In almost every country in the world, there are events that are central to the collective memory. Examples include the release from prison of Nelson Mandela (1990), the death of Diana, Princess of Wales (1997), the attack on Pearl Harbour (1941) and the fall of the Berlin Wall (1989). These events act as a pivot point in the national consciousness. One can divide history into events that happened before, and those that happened afterwards. Anyone seeking to understand Irish history must examine the impact of ‘the Great Famine’. It is also called the Potato Famine. Even the most cursory search of the internet quickly reveals a massive body of literature on the subject. Few people with wealth or power emerge with much credit from that dark time.
At one level, the famine can be attributed to the spread of a blight that caused the potato crop to rot. The same infestation affected Belgium, the Netherlands, northern France and southern England. There a number of factors that turned a major problem into a national catastrophe in Ireland.
- A large percentage of the potato crop consisted of a single variety: one problem affected every field.
- The entire island of Ireland was affected: there was nowhere to go to mitigate the effects.
- The Irish peasants had become almost totally dependent on potatoes to survive. They did not have potatoes with their meals. Potatoes were their meals. Consumption has been estimated at 7-10 pounds per person per day.
- Their existence was marginal even in good times due to the poor quality of their smallholdings and their size. The key word is ‘small’. 24% were under 5 acres (2 hectares), and another 40% between 5 and 15 acres (2-6 hectares). (For comparison, the current average Irish farm is 32.5 hectares (80 acres) and 80% of the land is pasture.)
- The decline in the crop was rapid and significant. In 1846, (edible) output was approximately 20% of what it had been only two years earlier.
- The response of the governing authorities was slow and inadequate. The majority of landlords lived a long way away, and were mainly interested in collecting the rent. The country was governed from London.
The two main results of the famine were emigration and starvation. As already stated in ‘What sort of place is Roscommon (1)?’, the impact was uneven across the country. Roscommon was one of the worst affected places.
The plaque shows the figures in stark detail. (The plaque is in the grounds of St Bridget’s Church at Four Mile House.) In a ten-year period, Kilbride Parish (home to my relatives) saw a 45% reduction in population. In practice, the majority of the decline would have been between 1845 and 1850.
Landlords were responsible for paying the rates of every tenants whose rent was less than £4 per year. When the crop failed, tenants had no means to pay their rent. A landlord with many small tenants was therefore exposed to a significant bill. A common reaction was to evict small tenants and re-let the land (if possible) in larger packages.
For the family historian, the question is, “Where did the survivors go?”. By 1851, a quarter of the population of Liverpool was Irish. That is a good place to look. I have already established that some relatives ended up in Dewsbury, Yorkshire. What about further afield?

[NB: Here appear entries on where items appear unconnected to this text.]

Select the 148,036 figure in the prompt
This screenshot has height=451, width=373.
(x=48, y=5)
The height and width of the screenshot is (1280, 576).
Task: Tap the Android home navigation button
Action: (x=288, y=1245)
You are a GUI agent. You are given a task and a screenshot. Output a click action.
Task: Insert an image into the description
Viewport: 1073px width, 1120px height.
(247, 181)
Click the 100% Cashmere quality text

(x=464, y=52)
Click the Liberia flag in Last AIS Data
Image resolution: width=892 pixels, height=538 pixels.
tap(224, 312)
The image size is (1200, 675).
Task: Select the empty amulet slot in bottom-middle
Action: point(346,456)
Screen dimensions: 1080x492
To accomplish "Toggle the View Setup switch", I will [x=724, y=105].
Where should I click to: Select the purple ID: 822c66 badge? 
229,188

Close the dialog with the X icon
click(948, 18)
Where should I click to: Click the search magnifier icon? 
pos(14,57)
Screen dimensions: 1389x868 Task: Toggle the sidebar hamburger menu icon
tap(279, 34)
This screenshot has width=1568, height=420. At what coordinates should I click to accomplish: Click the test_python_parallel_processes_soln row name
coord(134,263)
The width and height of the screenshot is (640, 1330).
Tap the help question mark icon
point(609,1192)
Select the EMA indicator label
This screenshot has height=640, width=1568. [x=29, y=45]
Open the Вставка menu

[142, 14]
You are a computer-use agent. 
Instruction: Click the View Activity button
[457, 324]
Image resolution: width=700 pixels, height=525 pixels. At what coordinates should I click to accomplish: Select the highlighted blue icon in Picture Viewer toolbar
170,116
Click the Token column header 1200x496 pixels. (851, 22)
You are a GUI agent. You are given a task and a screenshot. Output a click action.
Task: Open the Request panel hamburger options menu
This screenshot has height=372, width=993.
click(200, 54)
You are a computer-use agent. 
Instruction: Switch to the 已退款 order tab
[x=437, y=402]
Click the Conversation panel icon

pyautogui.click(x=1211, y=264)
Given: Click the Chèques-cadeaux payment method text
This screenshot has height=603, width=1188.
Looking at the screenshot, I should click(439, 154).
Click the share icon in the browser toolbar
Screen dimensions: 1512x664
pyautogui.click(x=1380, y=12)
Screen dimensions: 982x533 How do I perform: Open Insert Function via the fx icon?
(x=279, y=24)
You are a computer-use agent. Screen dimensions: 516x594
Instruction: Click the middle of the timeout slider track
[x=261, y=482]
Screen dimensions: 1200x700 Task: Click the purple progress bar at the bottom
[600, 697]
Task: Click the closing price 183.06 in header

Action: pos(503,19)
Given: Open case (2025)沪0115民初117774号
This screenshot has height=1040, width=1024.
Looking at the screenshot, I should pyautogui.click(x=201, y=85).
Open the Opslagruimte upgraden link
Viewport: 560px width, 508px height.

Many tenants were packed into ships and sent to North America. It was cheaper for the landlord to do this than meet his obligations in other ways.
At the time, there was no restriction on going to Canada, because both places were part of the British Empire. The United States was expanding rapidly. Records exist for both countries at the time when the local records in Roscommon were poor or non-existent. Searches in these countries will be covered at a later date.